> [Yapılacak iş]:
Aşağıdaki alıntı metne göre şu soruları yanıtlayın:
(a) Bediüzzaman zamanın hangi zaman olmadığını söylemiştir?
(b) Şeriat düzeni nasıl tanımlanıyor?
(c) "Cehennem nârı" hangi âlemdedir?

> [Alıntı metin]:
▬▬▬
Bu bölüm başladığı zaman “Ey nebi” diye başlamış, “Kâfirler ve münafıklarla cihad et” demişti, işte şimdi de bu emir onadır. Cihada karşı çıkanlarla da cihad edeceğiz demektir. Resule değil nebiye emretmektedir; yani ilmî çalışmalar yapanlara emrediliyor.

Söyleme “tebliğ” içindir.

İşte bu sûrenin açıklanması ile onlara Allah’ın emrini iletiyoruz. Biz söylemiyoruz, biz sadece Kur’an’ın emrini iletiyoruz, tebliğimizi yapıyoruz. Cehennem nârı hararet itibariyle daha eşeddir. Tevbe ediniz, istiğfar ediniz; artık “Adil Düzen”e geliniz. Bediüzzaman; zaman içtihat zamanı değildir, gemi su alıyor, önce imanımızı kurtaralım demiştir. Bugün iman kurtulmuştur, gemi sularda seyretmektedir ama kaptanlar arasında kavga vardır. Evet, kavga var, çünkü şeriat düzeni kurulmamıştır. Gelin şimdi şeriat düzenini kurarak aramızdaki kavgalara son verelim.

Nedir bu şeriat düzeni?

İhtilaflarda hakemliktir.

Beklerdik ki Gülen Erdoğan’a ‘hakemlere gidelim’ desin. Erdoğan da Gülen de beni çok yakından tanıyorlar. Onlara diyoruz ki; “Hakemlere gidin... Yoksa…”

نَارُ جَهَنَّمَ

(NAvRu CaHanNaMa)

“Cehennem nârı”

“Cehennem” özel isimdir, marifedir, dolayısıyla “nâr” da marifedir.

“Cehennem nârı” diğer bizim bildiğimiz nârlardan değil de, ona benzer ısıtan ama yakmayan nârdır, özel nârdır. Bu nâr bu dünyada değil âhirettedir.

Kur’an ne diyor?

Allah kasem ederek diyor ki; siz aranızda çıkan ihtilaflarda hakemlere gitmedikçe mümin olamazsınız.

Evet…

Gülen ve Erdoğan!

Artık duyun bu sözleri; siz mümin iseniz hakemlere gidin. Mümin olun yoksa şeytan da çok büyük abid idi ama bir secdeyi yapmadı, kıyamete kadar melun oldu. Abid olmanız yetmez. Hakemlerden birini biriniz, diğeri diğeriniz seçeceksiniz; başhakemi de bunlar seçecektir. Başhakemin verdiği karara uyacaksınız. Başka çıkar yolunuz yoktur. Hakeme uymayan olursa biz ona karşı uyanın yanında olacağız. Erdoğan’ın Cemaat’e, Gülen’in de siyasete karışma yetkisi yoktur. Her birinin görevi ayrıdır. Devlet içine yerleşme siyaseti yanlıştır. Erdoğan’ın da okulları kapatma, dershaneleri kapatma yetkisi yoktur.
▬▬▬
> [Kayıtlı bilgiler]:
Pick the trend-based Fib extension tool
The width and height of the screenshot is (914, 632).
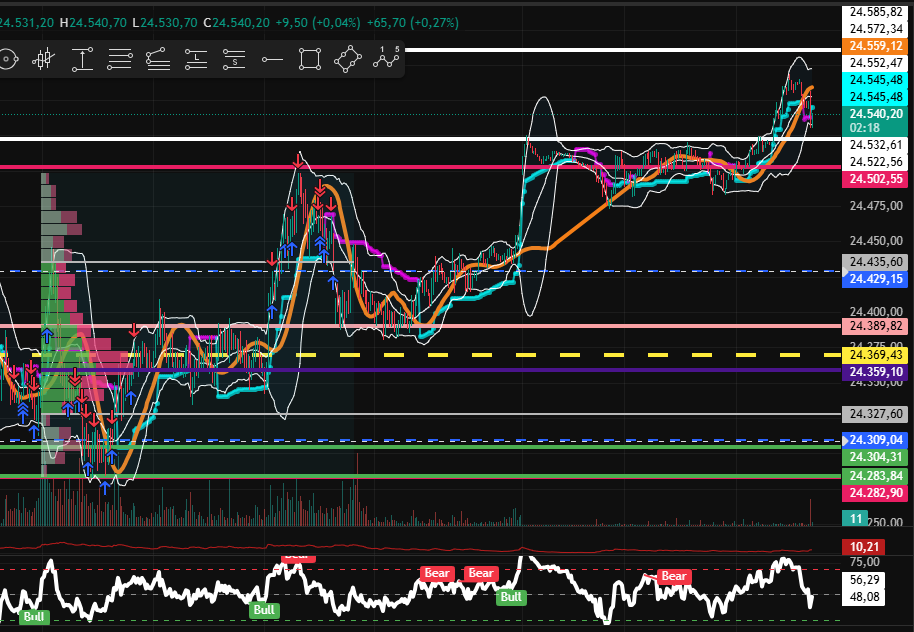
▬▬▬
> [Alıştırmanın yanıtı]:
(a) İçtihat zamanı olmadığını söylemiştir.
(b) İhtilaflarda hakemlik olarak tanımlanıyor.
(c) Bu dünyada değil, âhirettedir.